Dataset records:
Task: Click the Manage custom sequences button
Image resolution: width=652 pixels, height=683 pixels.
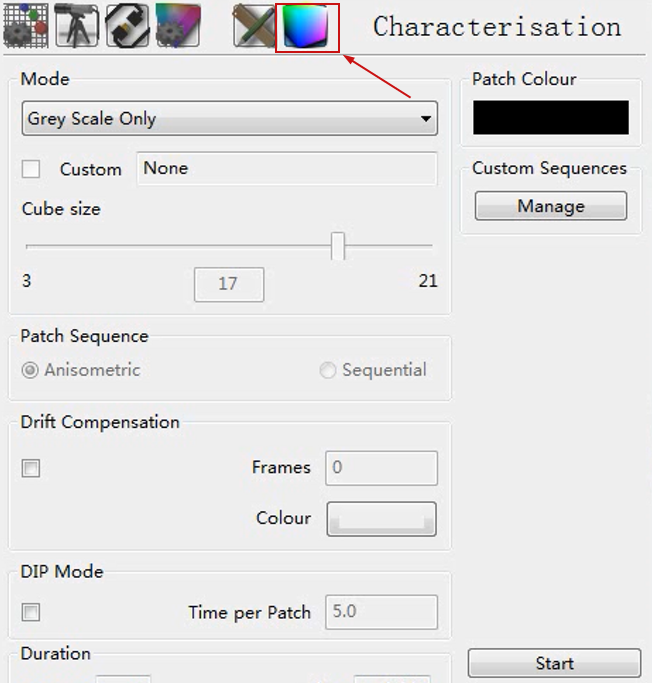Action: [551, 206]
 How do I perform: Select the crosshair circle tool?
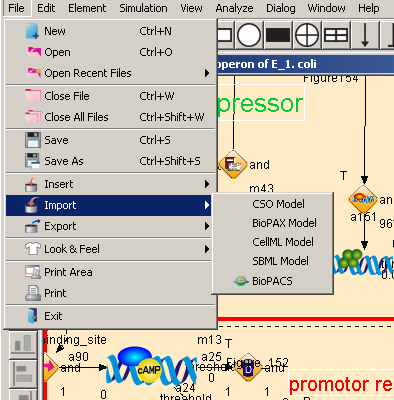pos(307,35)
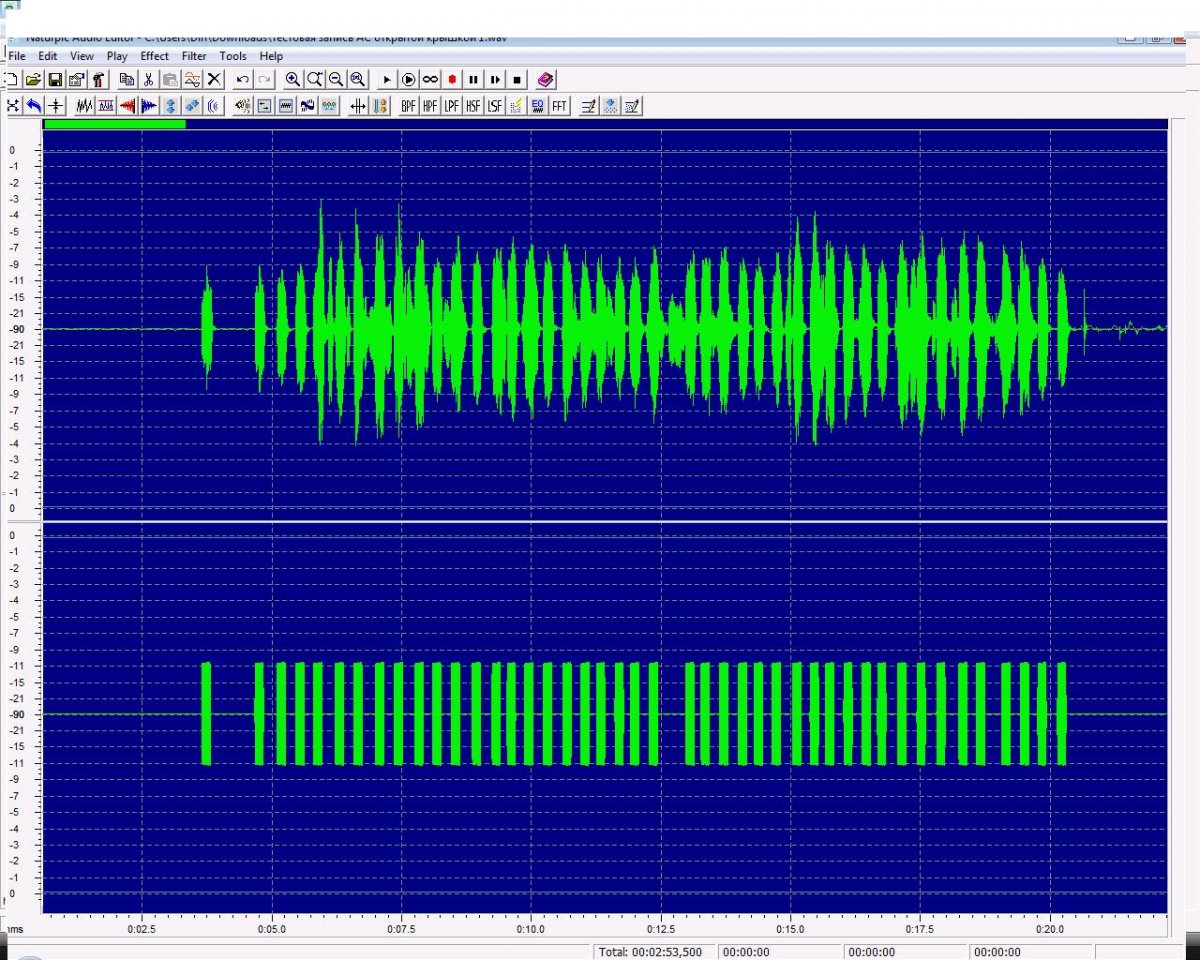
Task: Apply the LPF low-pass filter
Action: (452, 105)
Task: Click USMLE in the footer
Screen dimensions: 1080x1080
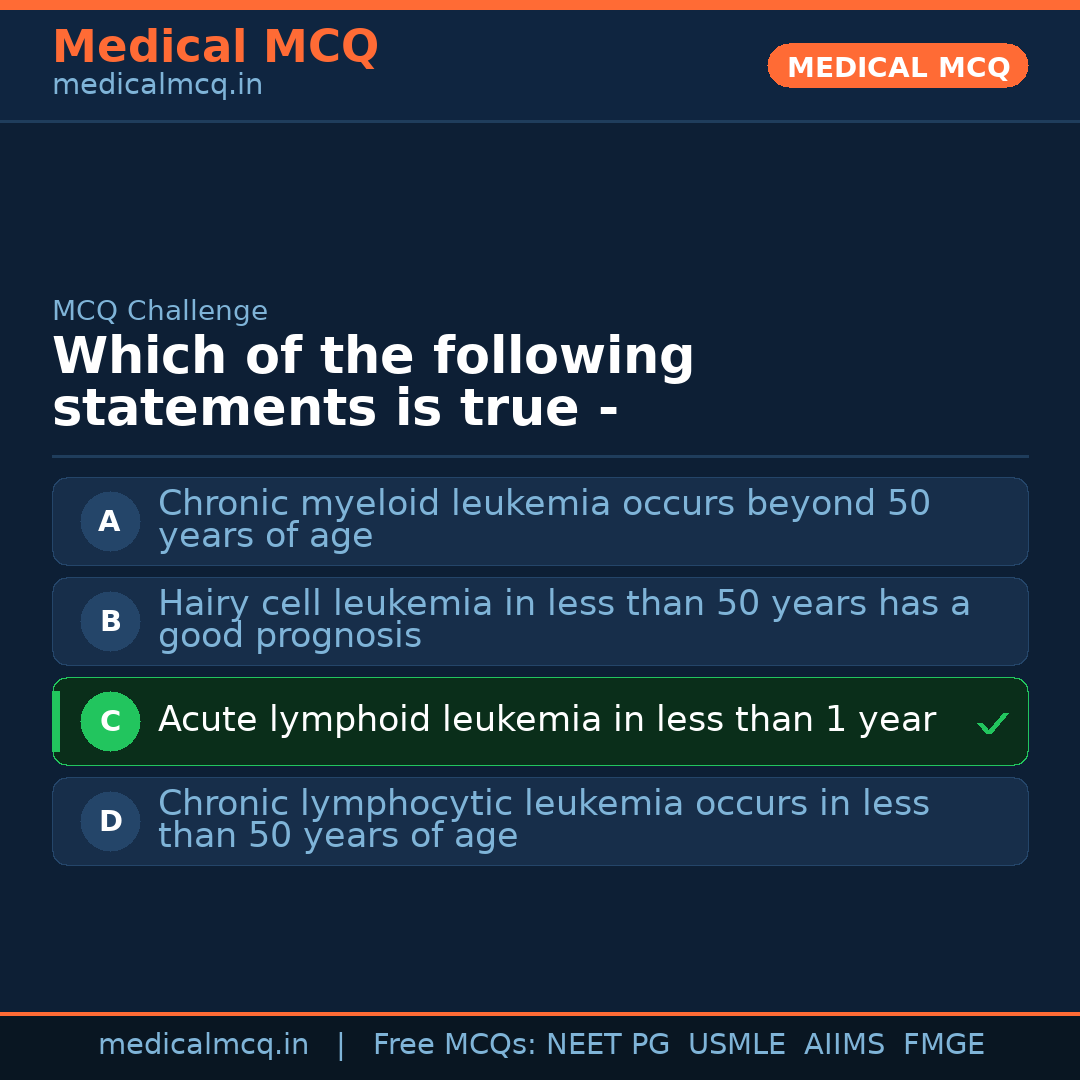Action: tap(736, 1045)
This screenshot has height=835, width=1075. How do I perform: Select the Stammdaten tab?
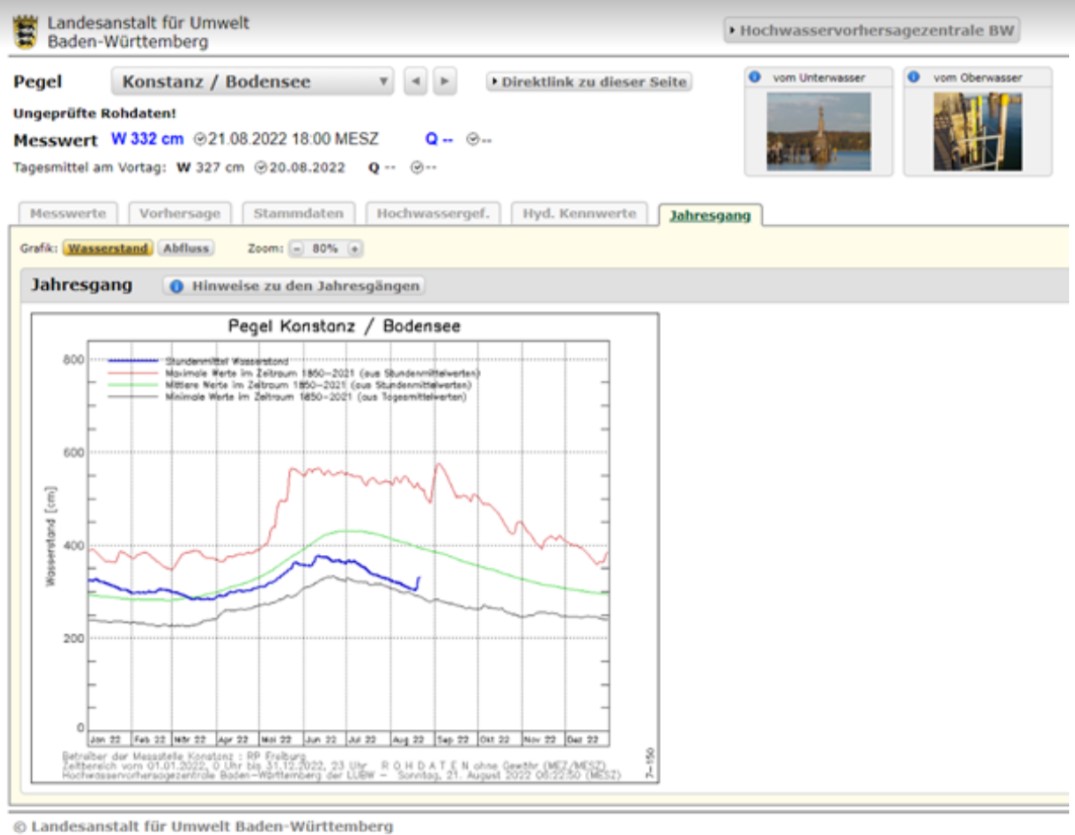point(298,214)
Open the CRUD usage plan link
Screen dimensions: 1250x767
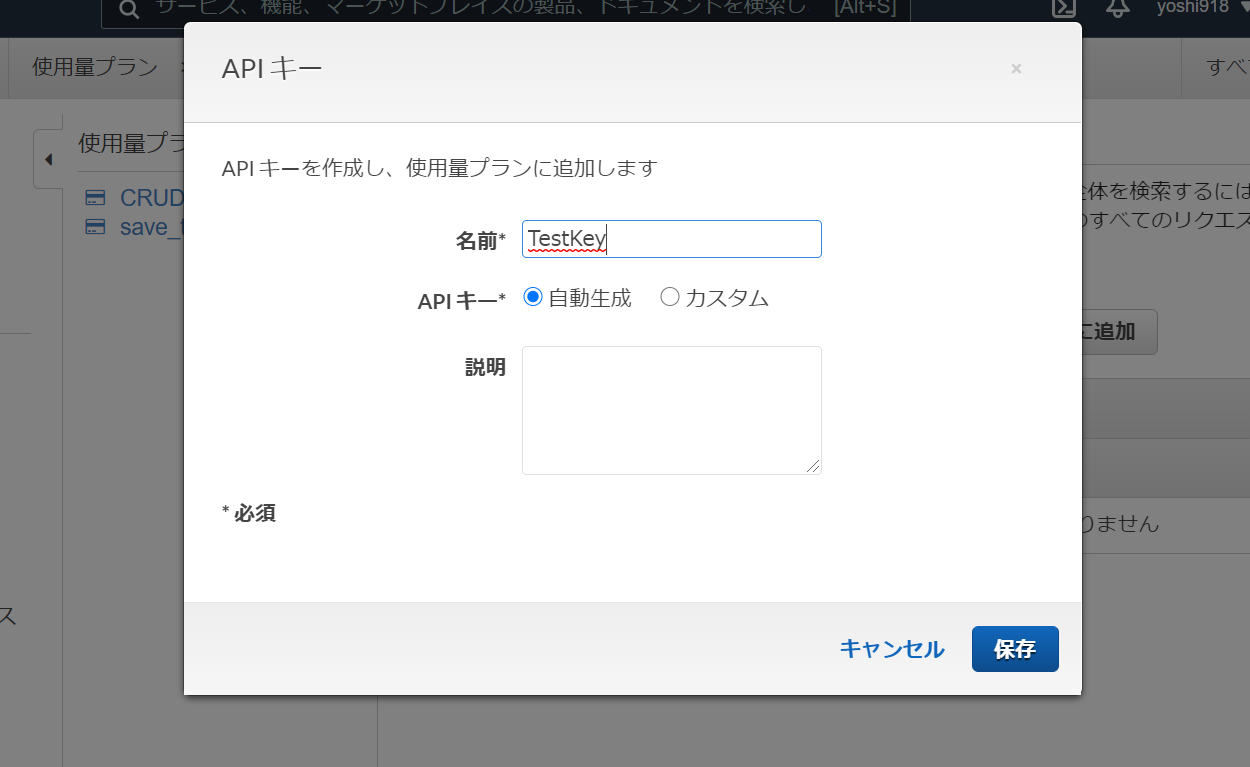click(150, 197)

» STATED EXERCISE
Rewrite every line of the dataset records above, substituting "Display size" for each occurrence of "Screen dimensions" and leaving everything else unchanged. Omit the pictures from your answer.

» RESULT OF THE TASK
Task: Click the Manage custom sequences button
Image resolution: width=652 pixels, height=683 pixels.
Action: [551, 206]
 How do I perform: Select the crosshair circle tool?
pos(307,35)
Task: Apply the LPF low-pass filter
Action: (452, 105)
Task: Click USMLE in the footer
Display size: 1080x1080
Action: tap(736, 1045)
This screenshot has height=835, width=1075. How do I perform: Select the Stammdaten tab?
point(298,214)
Open the CRUD usage plan link
Display size: 1250x767
click(150, 197)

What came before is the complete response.